Chicago's Puerto Rican community
The Puerto Rican community in Chicago has a history that stretches back more than 70 years. The first Puerto Rican migration in the 1930s to Chicago was not from the island but from New York City. Only a small number of people joined this migration. The first large wave of migration to Chicago came in the late 1940s.
Starting in 1946, many people were recruited by Castle Barton Associates as low-wage non-union foundry workers and domestic workers. As soon as they were established in Chicago, many were joined by their spouses and families.
By the 1950s, Chicago's Puerto Rican community was centered in West Town and Humboldt Park on the city's Northwest Side as well as in nearby Lincoln Park on the North Side. Puerto Rican settlement also occurred in Lawndale on the city's West Side. Gentrification in Lincoln Park which would begin in the late 1960s displace its Puerto Rican populace, forcing people to move to the west.
The events of June 12 through 14, 1966, constituted the first major Puerto Rican urban rebellion.

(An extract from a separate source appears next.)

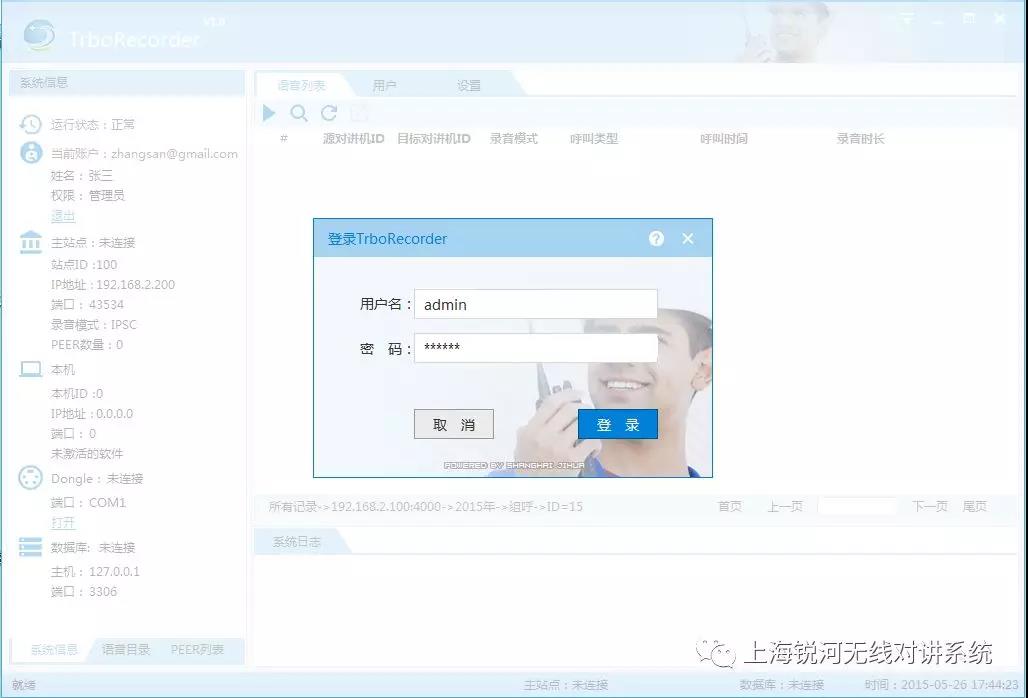1028x698 pixels.
Task: Click the master site building icon
Action: pyautogui.click(x=31, y=242)

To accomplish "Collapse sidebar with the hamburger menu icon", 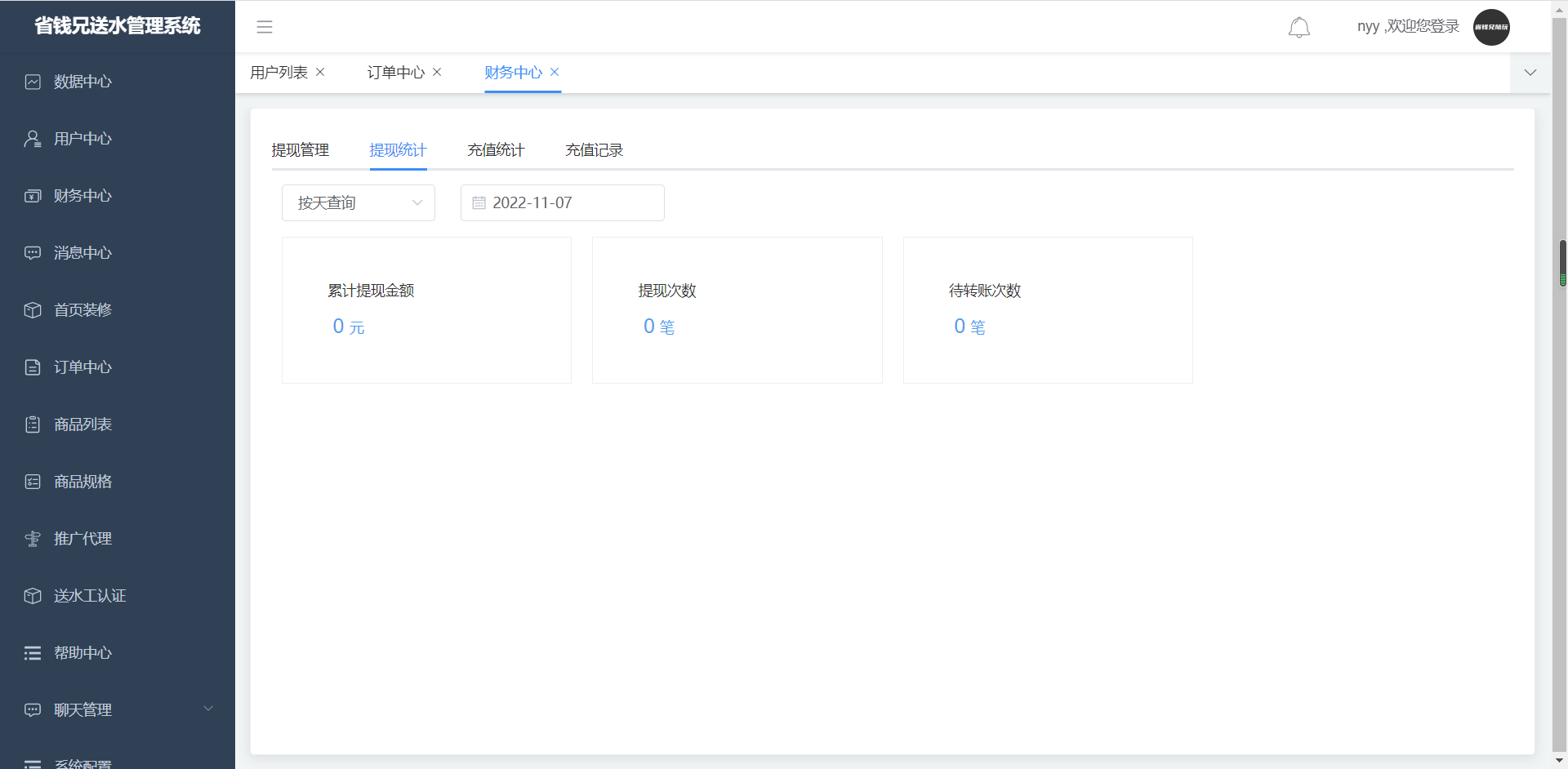I will [265, 27].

The uprising happened at precisely the point when the Chicago Police Department began taking "precautionary measures" to head off potential riots of the type that had already occurred in Harlem, Watts and Philadelphia by the Black masses.
1966 Division Street Riots
On June 12, 1966, Aracelis Cruz was shot on the corner of Damen Avenue and Division Street after an officer said he was carrying a gun. The shooting set off a series of confrontations between Puerto Ricans and police officers; many people said that resentment had been festering for years due to poor housing conditions, educational opportunities, alleged racism, and feelings of neglect.

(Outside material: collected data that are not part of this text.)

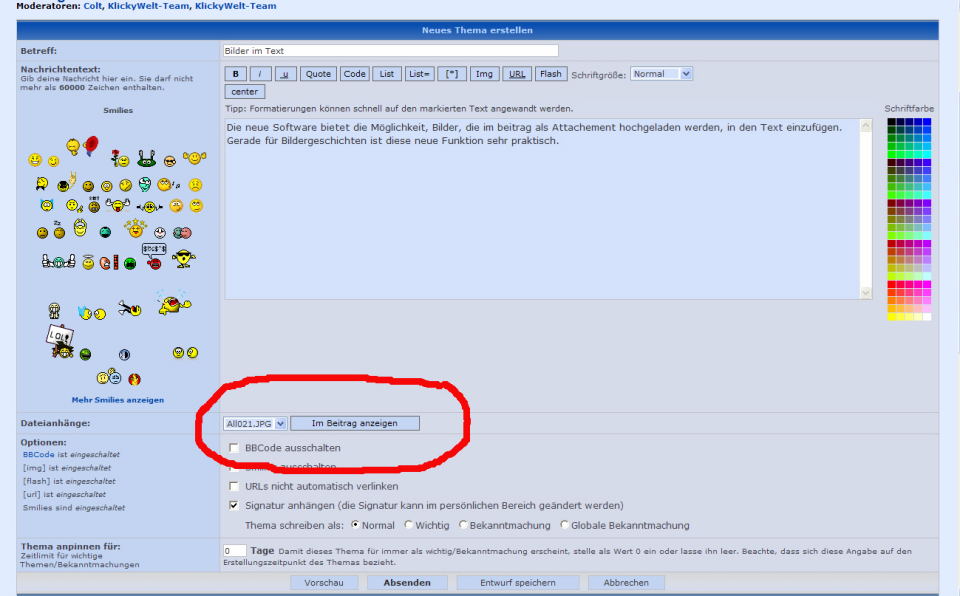Insert the angel halo smiley
This screenshot has width=960, height=596.
88,262
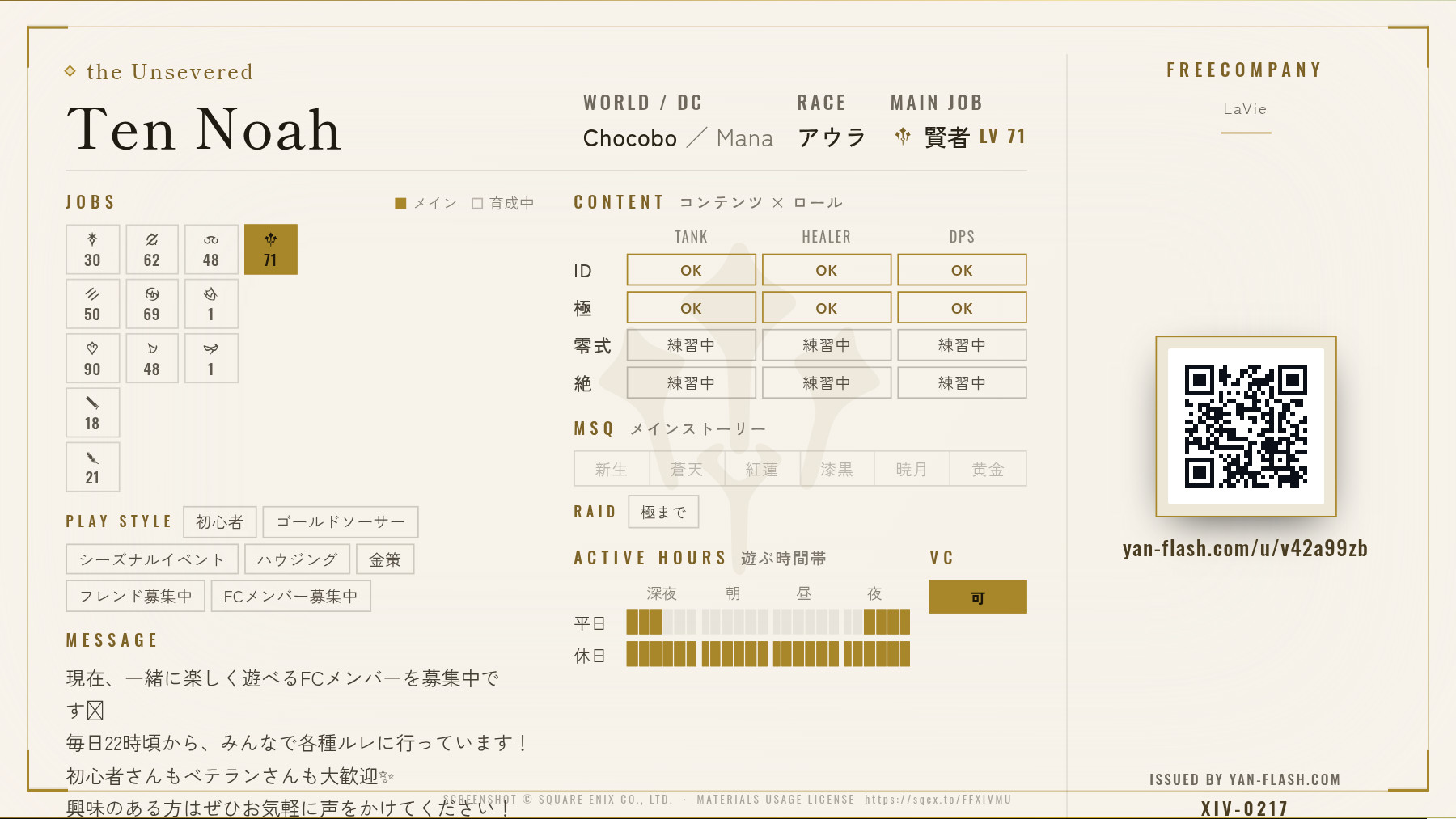Select the Botanist leaf icon level 21
The height and width of the screenshot is (819, 1456).
[93, 466]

At the time, police said, the shooting was justified due to extreme gang activity in the area, but witnesses said it was an unprovoked reaction by police—something that was commonplace at the time. Eighty-one policeman with 58 squad cars were called in to respond to the riots. They used tear gas and night sticks to try to quell the disturbance. The National Guard was also called in, along with six K-9 units. After a week of rioting, peace was restored.
The Rev. Dan Headley was in the crowd during the riots. He believes the disturbance has had a long-lasting effect. The 1966 Division Street Riots marked the beginning of a Puerto Rican political consciousness in Humboldt Park and Chicago. Many social, political, economic, and educational institutions were founded after the riots, including the Puerto Rican Cultural Center, Dr. Pedro Albizu Campos High School, The Young Lords, and Aspira, among many others. Also after the riots, Puerto Ricans began to participate in local and state politics, gaining election to governmental offices, such as the City Council, State Legislature, and the U.S. Congress.
Eleven years later, in 1977 similar riots in Humboldt Park resulted in the deaths of three people and injured hundreds more, Sambolin reported.
Among the many changes, the Chicago Police Department worked to recruit more Puerto Rican officers; Superintendent Phil Cline said that in the early 21st century, Puerto Ricans and Latinos make up a greater part of the department. Immigration has increased from Mexico and Latin America, adding to the total Hispanic community. Each national group has its own culture.
Institute of Puerto Rican Arts and Culture
With the support of the community, Puerto Rican leaders in Chicago leased the historic Humboldt Park stables near Paseo Boricua to house the Institute of Puerto Rican Arts and Culture. The Institute is the only museum in the U.S. that is completely dedicated to the history of Puerto Rican culture and the Puerto Rican diaspora. This Puerto Rican institution seeks to teach the next generation of Chicago Puerto Ricans about the area's past. About $3.4 million was spent to renovate the exterior of the building and another $3.2 million for the interior. This was funded by an ISTEA grant to the Chicago Park District, City of Chicago TIF monies, State of Illinois grants and some donors to IPRAC.
The Puerto Rican Parade Committee of Chicago has been serving their community since 1968. Now the six-day festival in Humboldt Park has become the largest Latino festival in the city of Chicago and in the Mid-West, with an estimated draw of 1.8 million attendees annually.